___ Document
There is no such thing as "high amplitude photon". One photon
corresponds to a fix amplitude. An atom emits a small amount of
energy, losing a small amount of amplitude, corresponding to one
photon.
Your high amplitude photon is a contradiction in terms. The atom
emits a photon as a unit. It does not emit "single wave cycles".
Since you don't like me to give links, I will merely mention one
counter example to your model. Femtosecond lasers provide light pulses
that are very short. Most femtosecond lasers make pulses only a few
cycles long. Some femtosecond lasers can make single cycle pulses. The
amplitude of the wave packet can be decreased by neutral density
filters. The amplitude of the wave packet can be continuously
increased by amplifiers. The energy of the cycles is not distributed
as a unit.
There are high amplitude cycles. There are femtosecond lasers
that emit on cycle of light. The one cycle of light is a very short
wave packet. This wave packet can contain a lot of energy. This
"single cycle" of light contains billions of photons. There is no
fixed energy corresponding to a wave packet.
The energy of the wave packet is not absorbed or emitted as one
unit. Although the femtosecond laser emits these short wave packets,
the wave packet itself has to develop with time as it bounces back and
forth in the cavity.
This is not an issue of theory. This is experiment. Single cycles
contain varying amounts of energy.
A high amplitude cycle would contain a lot of energy. Atoms
emit a fixed amount of energy, which is defined as the quantum of
energy. Thus, the amplitude of the cycle
Experimental measurements show it doesn't. The amount of energy
emitted by an atom is fixed.
> A: Because there are no great big atoms.
> Q: Can lots of normal atoms emit 1J of energy?
Yes, of course. However, each atom absorbs or emits a single
photon. You can add up a lot of photons to make a high amplitude
pulse. Even a high amplitude pulse with one cycle.
______
(Required work)
A - List the devices that the discussion of photons and light pulses names as producing light pulses or changing their amplitude.
B - In the discussion of photons and light pulses, how many photons does a single cycle of light from a femtosecond laser contain?
___ Entries shown
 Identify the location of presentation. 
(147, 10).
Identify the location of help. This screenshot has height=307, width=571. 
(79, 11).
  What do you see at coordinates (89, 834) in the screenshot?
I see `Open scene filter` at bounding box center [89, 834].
______
(Answers per task)
A -
- Femtosecond lasers
- Neutral density filters
- Amplifiers

B - Billions of photons.